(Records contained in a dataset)
--------------------------------------------------

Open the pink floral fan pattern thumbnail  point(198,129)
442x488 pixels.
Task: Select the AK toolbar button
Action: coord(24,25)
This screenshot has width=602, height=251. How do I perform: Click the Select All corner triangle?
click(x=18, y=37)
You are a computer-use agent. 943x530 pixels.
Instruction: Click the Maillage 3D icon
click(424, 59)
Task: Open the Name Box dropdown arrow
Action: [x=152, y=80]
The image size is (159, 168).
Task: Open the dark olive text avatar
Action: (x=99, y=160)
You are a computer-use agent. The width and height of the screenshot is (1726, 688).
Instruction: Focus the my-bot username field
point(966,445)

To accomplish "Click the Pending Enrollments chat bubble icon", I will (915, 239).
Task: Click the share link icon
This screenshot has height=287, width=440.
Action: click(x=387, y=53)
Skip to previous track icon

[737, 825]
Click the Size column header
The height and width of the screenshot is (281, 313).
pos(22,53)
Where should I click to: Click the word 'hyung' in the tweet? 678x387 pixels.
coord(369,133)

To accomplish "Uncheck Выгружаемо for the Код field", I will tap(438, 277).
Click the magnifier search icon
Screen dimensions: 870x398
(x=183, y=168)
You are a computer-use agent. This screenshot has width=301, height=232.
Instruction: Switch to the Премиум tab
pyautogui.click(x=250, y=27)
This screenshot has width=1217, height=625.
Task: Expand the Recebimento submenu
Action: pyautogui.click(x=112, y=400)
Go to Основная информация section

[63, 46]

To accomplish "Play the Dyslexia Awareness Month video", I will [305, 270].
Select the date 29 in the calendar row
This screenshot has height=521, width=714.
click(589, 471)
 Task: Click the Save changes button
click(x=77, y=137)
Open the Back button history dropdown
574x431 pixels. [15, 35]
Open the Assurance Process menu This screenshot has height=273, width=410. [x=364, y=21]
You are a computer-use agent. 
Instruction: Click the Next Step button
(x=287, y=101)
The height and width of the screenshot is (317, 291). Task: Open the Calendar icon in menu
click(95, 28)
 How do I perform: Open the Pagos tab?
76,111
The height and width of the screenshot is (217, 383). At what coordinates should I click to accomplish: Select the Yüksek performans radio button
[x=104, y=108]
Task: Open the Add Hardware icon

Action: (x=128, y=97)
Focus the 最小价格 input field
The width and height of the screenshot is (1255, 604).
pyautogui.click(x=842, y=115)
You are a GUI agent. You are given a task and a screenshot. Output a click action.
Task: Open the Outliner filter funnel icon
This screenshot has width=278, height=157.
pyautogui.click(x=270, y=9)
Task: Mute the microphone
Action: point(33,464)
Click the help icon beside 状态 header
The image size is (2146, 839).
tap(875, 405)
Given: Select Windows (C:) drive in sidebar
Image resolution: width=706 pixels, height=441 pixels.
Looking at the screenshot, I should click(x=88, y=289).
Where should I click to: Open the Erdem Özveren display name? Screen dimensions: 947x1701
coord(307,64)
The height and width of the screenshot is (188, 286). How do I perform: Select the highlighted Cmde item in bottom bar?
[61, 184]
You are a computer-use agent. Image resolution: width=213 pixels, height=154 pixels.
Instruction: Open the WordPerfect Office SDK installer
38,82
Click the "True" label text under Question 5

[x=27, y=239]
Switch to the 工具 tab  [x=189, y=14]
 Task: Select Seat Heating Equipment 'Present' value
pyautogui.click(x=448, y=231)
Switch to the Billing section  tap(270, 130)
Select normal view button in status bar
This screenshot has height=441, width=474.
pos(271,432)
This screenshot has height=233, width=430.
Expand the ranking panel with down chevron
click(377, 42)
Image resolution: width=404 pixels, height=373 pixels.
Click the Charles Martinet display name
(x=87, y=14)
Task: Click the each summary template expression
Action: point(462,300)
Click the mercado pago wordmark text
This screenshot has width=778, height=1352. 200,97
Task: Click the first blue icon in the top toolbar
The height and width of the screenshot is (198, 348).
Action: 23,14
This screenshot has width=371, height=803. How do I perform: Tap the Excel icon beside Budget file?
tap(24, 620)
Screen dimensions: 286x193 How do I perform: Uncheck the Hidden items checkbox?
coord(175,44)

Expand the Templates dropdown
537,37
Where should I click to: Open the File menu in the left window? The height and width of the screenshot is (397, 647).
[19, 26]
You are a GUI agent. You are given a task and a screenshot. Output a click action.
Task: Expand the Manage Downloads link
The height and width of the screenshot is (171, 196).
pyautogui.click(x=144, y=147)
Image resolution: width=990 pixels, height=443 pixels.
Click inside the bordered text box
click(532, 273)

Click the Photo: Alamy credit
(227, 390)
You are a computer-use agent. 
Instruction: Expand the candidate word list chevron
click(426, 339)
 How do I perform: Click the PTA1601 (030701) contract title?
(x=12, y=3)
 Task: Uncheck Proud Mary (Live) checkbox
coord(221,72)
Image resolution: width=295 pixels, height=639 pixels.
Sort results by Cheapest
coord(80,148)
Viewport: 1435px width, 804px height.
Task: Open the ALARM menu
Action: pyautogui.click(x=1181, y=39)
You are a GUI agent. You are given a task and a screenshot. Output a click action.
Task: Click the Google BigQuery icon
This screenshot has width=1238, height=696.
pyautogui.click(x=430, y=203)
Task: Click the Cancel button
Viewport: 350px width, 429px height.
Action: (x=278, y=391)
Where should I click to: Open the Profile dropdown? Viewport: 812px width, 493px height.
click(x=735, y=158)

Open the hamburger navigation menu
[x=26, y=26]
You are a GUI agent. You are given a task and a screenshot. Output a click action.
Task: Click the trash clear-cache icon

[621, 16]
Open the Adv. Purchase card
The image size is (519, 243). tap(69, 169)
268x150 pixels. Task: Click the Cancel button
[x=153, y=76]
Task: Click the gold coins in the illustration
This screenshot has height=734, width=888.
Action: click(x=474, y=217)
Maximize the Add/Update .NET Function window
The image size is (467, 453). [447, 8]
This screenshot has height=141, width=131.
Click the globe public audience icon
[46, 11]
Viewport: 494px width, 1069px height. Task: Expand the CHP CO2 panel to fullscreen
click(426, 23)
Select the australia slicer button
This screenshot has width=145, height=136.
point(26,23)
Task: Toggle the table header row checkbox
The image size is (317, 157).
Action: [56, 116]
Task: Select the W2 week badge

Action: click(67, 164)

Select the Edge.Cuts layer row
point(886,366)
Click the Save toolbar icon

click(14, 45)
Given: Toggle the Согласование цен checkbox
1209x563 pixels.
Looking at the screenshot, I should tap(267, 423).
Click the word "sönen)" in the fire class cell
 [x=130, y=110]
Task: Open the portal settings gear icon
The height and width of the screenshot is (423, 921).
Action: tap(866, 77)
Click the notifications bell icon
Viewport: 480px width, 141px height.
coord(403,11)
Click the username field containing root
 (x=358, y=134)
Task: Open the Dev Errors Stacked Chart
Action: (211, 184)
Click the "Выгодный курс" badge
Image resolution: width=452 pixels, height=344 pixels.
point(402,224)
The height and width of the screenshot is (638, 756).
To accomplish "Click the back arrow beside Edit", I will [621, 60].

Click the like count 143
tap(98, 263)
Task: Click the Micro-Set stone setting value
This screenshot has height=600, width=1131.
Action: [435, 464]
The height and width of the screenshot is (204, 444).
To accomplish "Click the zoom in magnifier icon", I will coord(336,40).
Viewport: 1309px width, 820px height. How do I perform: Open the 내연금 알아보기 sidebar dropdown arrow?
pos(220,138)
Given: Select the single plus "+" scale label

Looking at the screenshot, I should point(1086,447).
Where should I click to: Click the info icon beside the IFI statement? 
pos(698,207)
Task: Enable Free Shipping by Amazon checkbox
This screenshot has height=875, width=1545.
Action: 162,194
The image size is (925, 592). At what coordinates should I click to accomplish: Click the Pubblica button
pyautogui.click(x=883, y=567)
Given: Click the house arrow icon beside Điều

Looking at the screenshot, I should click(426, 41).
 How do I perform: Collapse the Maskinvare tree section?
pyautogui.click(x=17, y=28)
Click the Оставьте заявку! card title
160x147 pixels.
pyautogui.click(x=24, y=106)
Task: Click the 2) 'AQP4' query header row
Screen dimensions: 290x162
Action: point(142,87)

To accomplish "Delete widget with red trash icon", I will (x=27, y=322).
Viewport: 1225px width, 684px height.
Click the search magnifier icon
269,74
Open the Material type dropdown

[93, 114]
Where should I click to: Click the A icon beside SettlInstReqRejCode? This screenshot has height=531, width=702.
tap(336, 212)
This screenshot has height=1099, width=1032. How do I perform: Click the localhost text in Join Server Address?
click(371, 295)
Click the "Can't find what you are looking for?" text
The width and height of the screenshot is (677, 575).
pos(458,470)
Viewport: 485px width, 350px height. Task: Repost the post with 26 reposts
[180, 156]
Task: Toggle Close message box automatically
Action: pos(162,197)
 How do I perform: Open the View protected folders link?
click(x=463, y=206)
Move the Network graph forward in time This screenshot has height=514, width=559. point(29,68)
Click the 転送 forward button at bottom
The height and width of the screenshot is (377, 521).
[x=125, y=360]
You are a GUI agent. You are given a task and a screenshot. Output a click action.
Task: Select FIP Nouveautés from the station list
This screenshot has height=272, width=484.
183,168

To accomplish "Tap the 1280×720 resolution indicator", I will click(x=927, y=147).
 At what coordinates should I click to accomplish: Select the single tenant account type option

--------------------------------------------------

* [WORK INSTRUCTIONS]
Set apart and copy each line of the records that holds the word "computer".

* [FINAL ANSWER]
You are a computer-use agent. 943x530 pixels.
You are a computer-use agent. The width and height of the screenshot is (1726, 688).
You are a computer-use agent. This screenshot has width=301, height=232.
You are a computer-use agent. 
You are a computer-use agent. Image resolution: width=213 pixels, height=154 pixels.
You are a computer-use agent. 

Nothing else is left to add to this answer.